Ich entdecke bei Thomas Mann hin und wieder Formen, die außerhalb des rein literarischen Gebrauchs ungewöhnlich oder schlicht veraltet sind. In diesem Fall finde ich aber nicht, dass man ihm einen Fehler vorwerfen kann. Der heutige DUDEN, an den sich Th. Mann natürlich nicht gehalten hat, erlaubt „öfter“ als Komparativ, woraus ich schließe, dass „am öftesten“ ebenfalls akzeptiert wird.

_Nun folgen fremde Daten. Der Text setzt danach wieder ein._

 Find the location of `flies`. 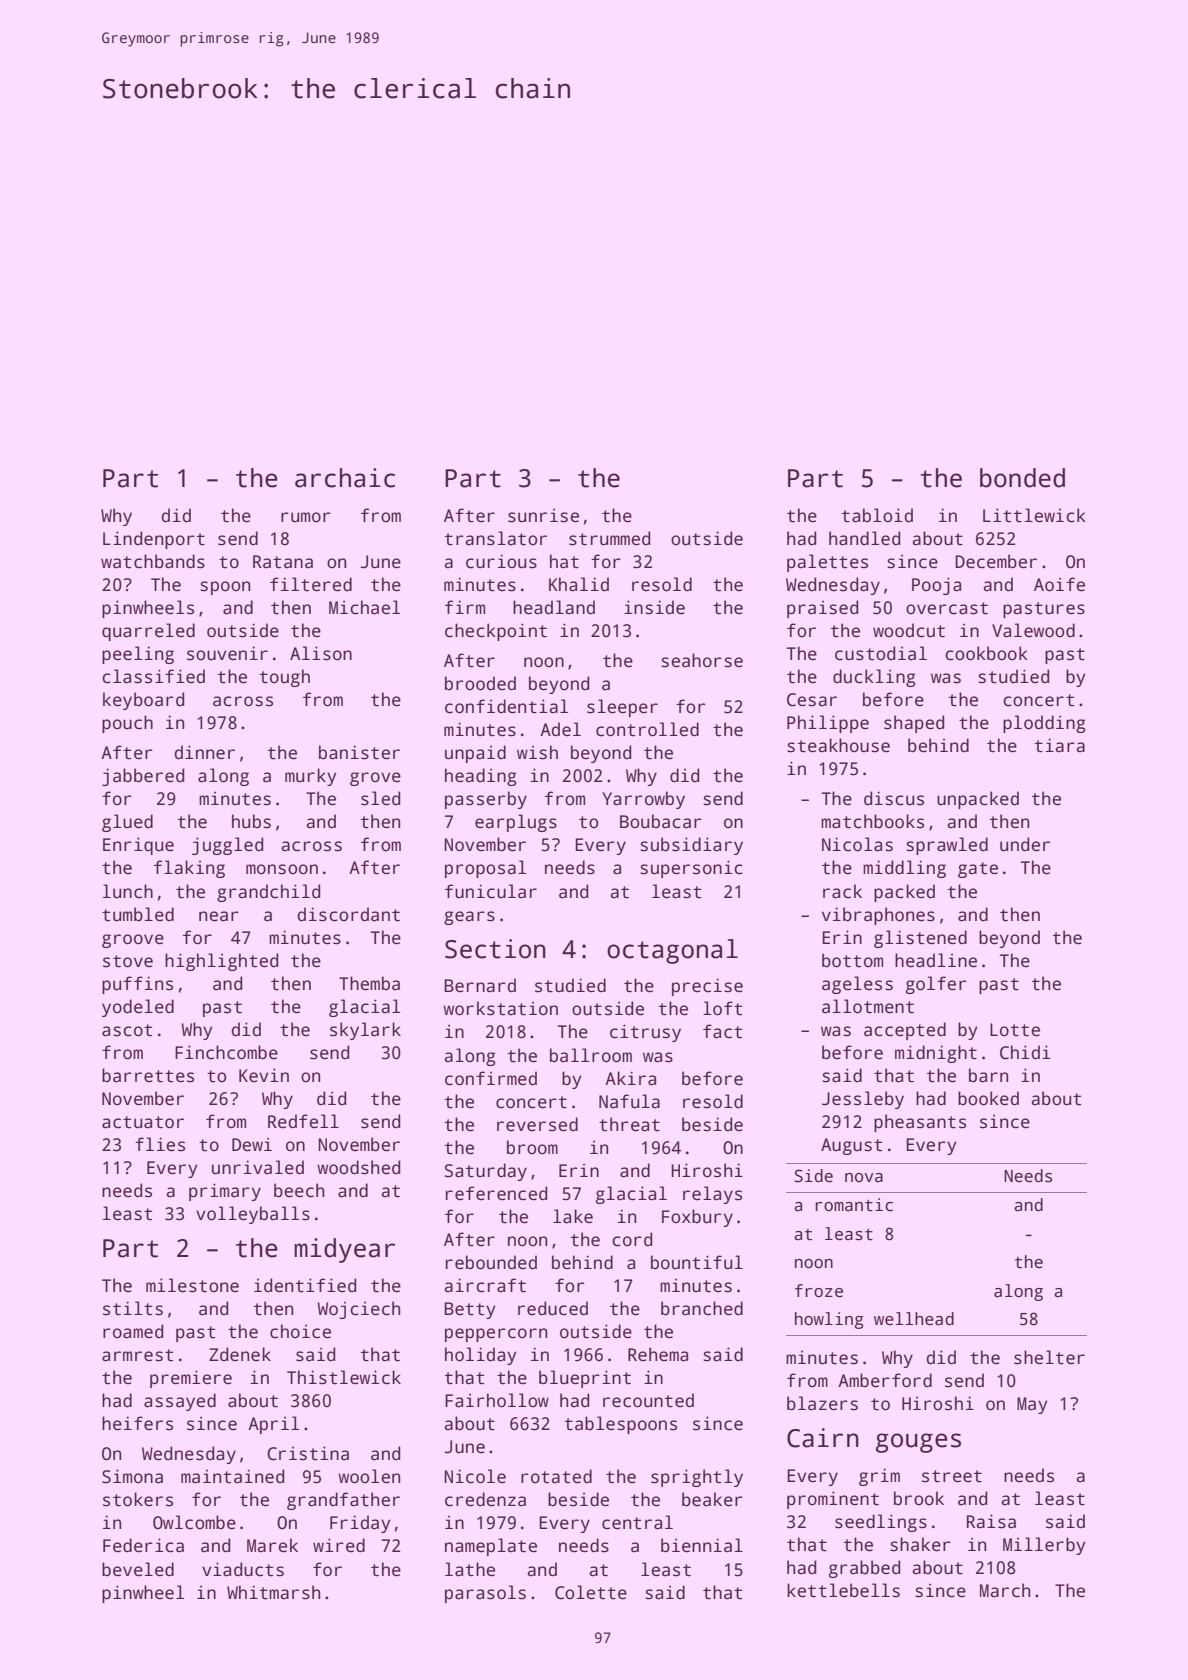

flies is located at coordinates (160, 1144).
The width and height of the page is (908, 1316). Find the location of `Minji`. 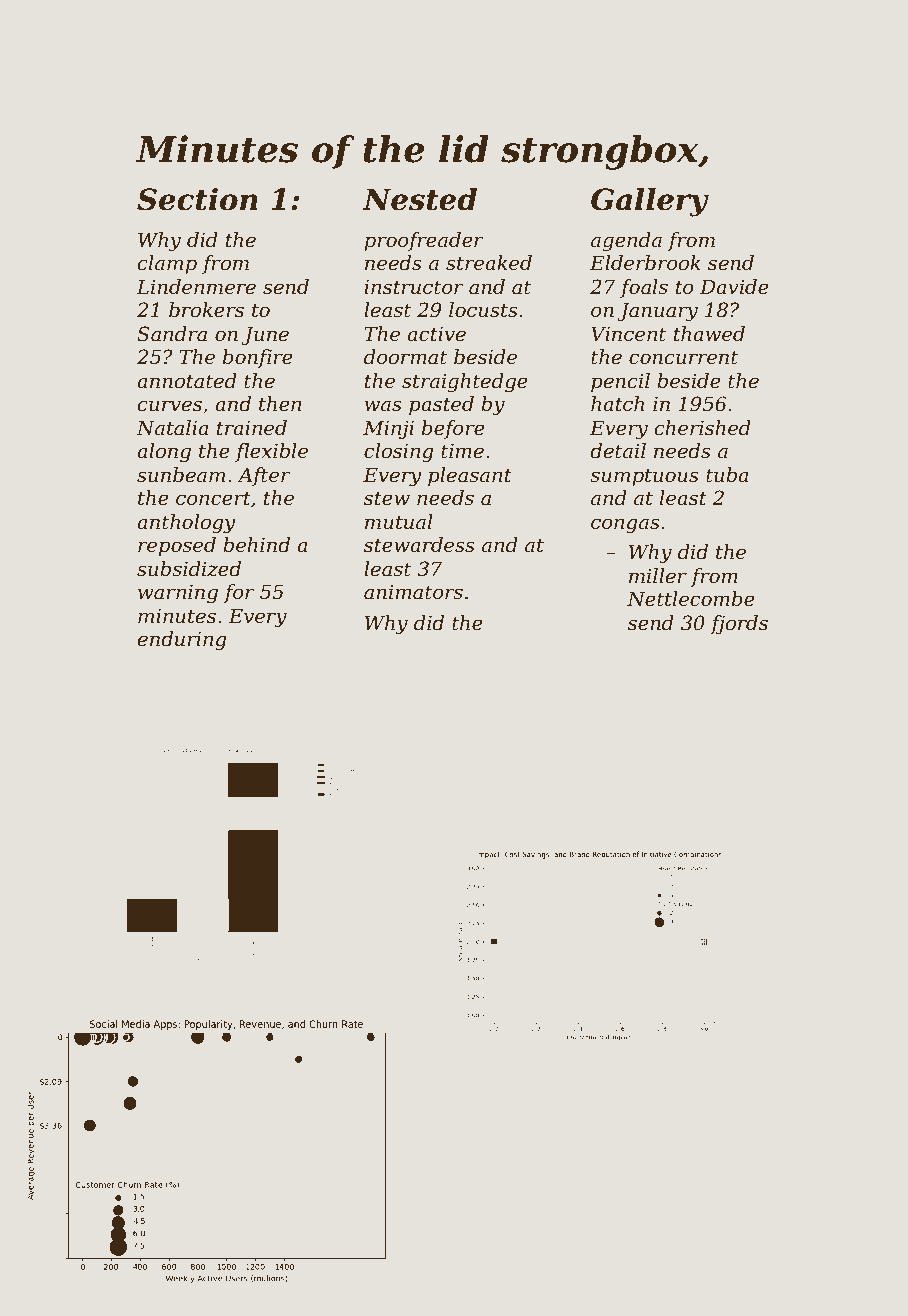

Minji is located at coordinates (388, 430).
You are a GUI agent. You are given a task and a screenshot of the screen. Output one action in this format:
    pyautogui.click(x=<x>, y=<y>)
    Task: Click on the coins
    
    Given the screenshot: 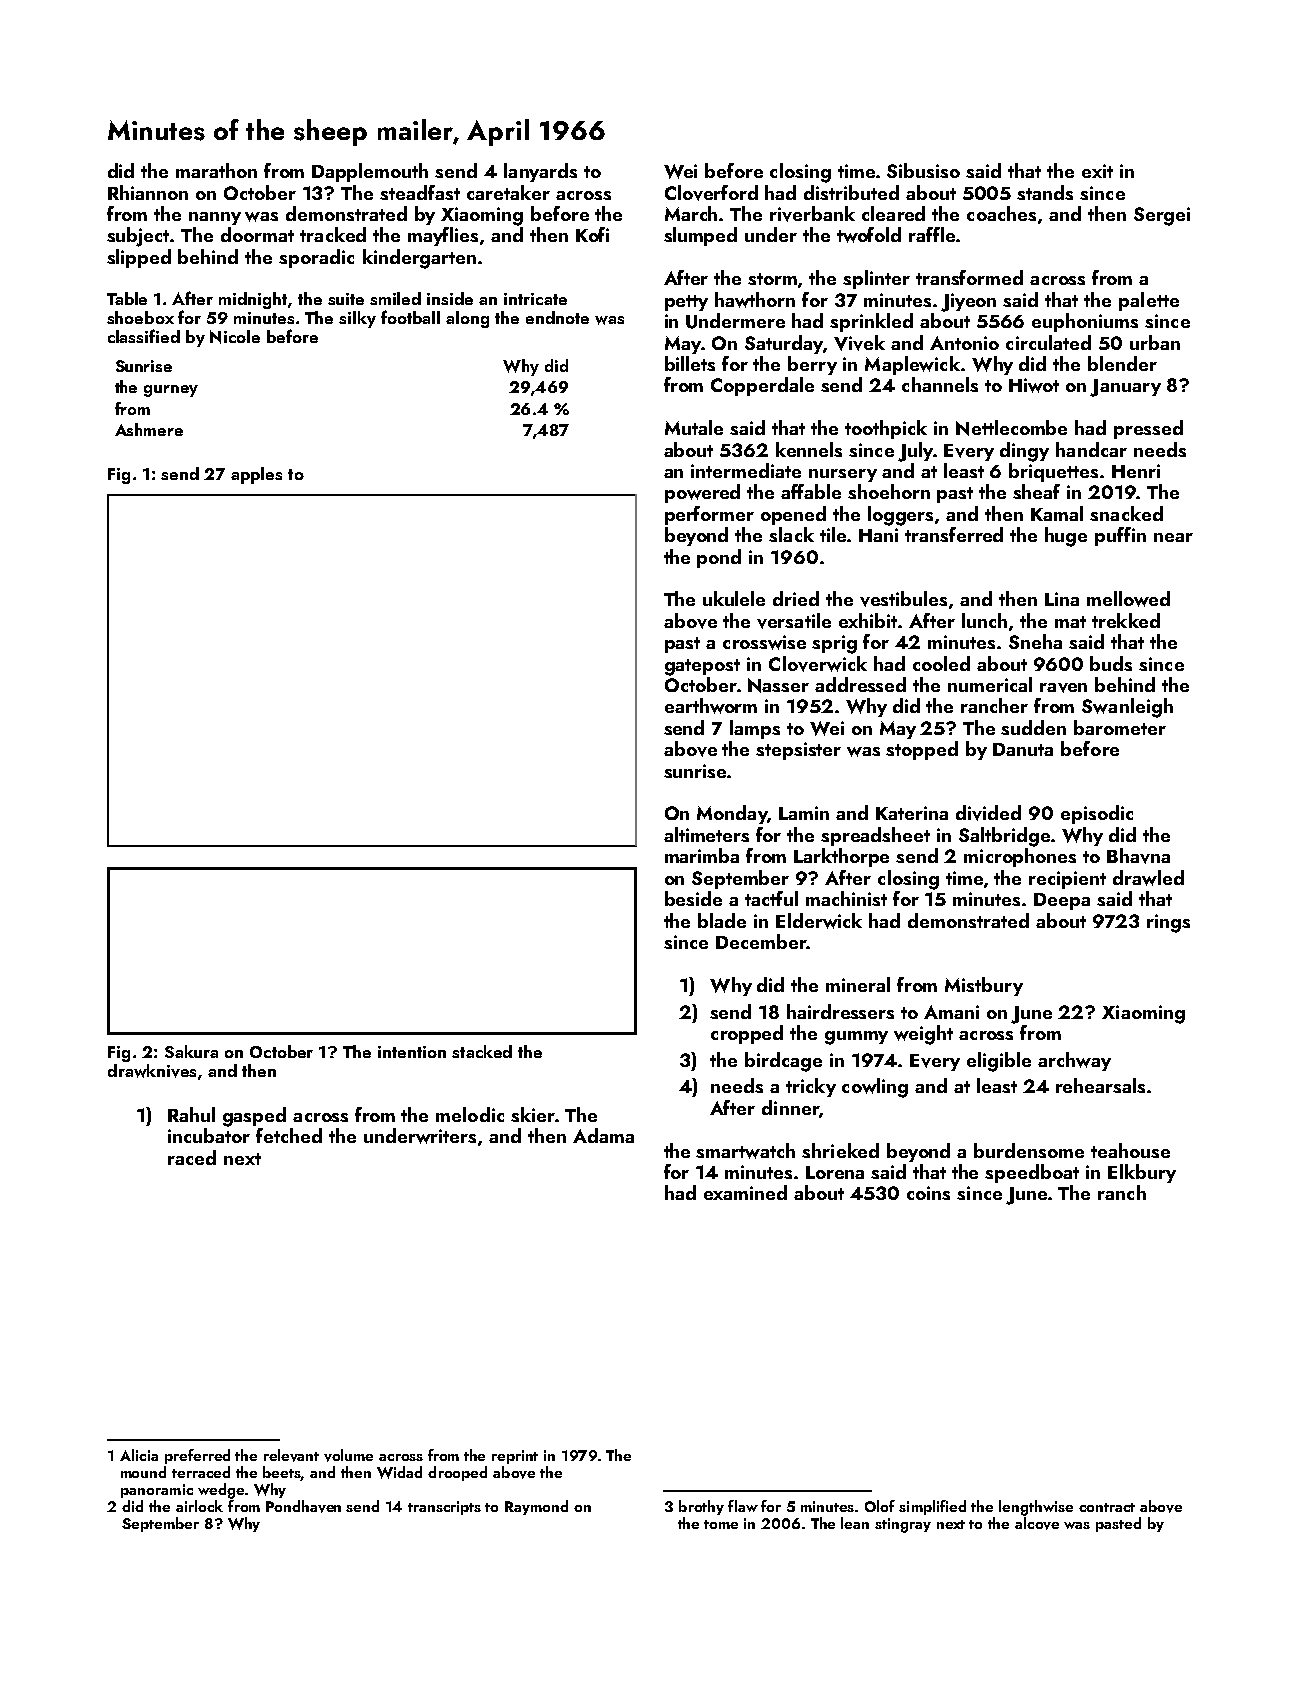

Vielleicht klären die DUDEN-Einträge zu „oft“ und „öfter“ einige Fragen, die bisher offen waren:

_ oft [mhd. oft(e), ahd. ofto, wahrsch. im Sinne von „übermäßig“, zu 2ob (2)]:
a) sich wiederholt ereignend; immer wieder; mehrfach: o. krank sein; der Zug hielt o.; ich habe ihr zu o. geglaubt; wie o. muss ich dir das denn noch sagen?; sie ist o. genug gewarnt worden; so o. wie sie hat noch keine gefehlt;
b) in vielen Fällen, recht häufig: so etwas gibt es o.; das lässt sich o. gar nicht entscheiden;
c) in kurzen Zeitabständen:
dieser Bus verkehrt ziemlich o._

_ öf|ter [mhd. ofter, ahd. oftor]:
1. :
a) mehrmals, hier u. da, bei verschiedenen Gelegenheiten, verhältnismäßig oft: ich habe sie schon ö. besucht; dieser Fehler kommt ö. vor; ö. mal was anderes, Neues! (Werbeslogan);
b) mehrmalig, häufig: seine -en Besuche; bei -er Verwendung; * des Öfteren (nachdrücklich; zu wiederholten Malen, wiederholt; oftmals): man hat ihn schon des Öfteren ermahnt.
2. Komparativ zu oft._

Joana

Mit einem oder mit zwei „n“? :wink:

Gruß!
Christopher

2 Like

Hallo Christopher!

Jetzt ist alles klar geworden! Vielen Dank nochmal!
Joanna mit Doppel-n. Ich bewundere deine Aufmerksamkeit!

Gruss
JoaNNa :smile:))

Hallo,

kurzer, kleiner Nachtrag, sprachgeschichtlicher Art:

Kluge: Ethymologisches Wörterbuch:

„häufig“ (16.Jh.). Eigentlich „haufenweise“, seit dem 18.Jh. „oft“.

gruss

zuerst wollte ich mich bedanken! Das Forum ist einfach Klasse!
Keine Frage bleibt hier unbeantwortet. Und so viele „kluge
Köpfchen auf einem Haufen“ :smile:)) Weiter so!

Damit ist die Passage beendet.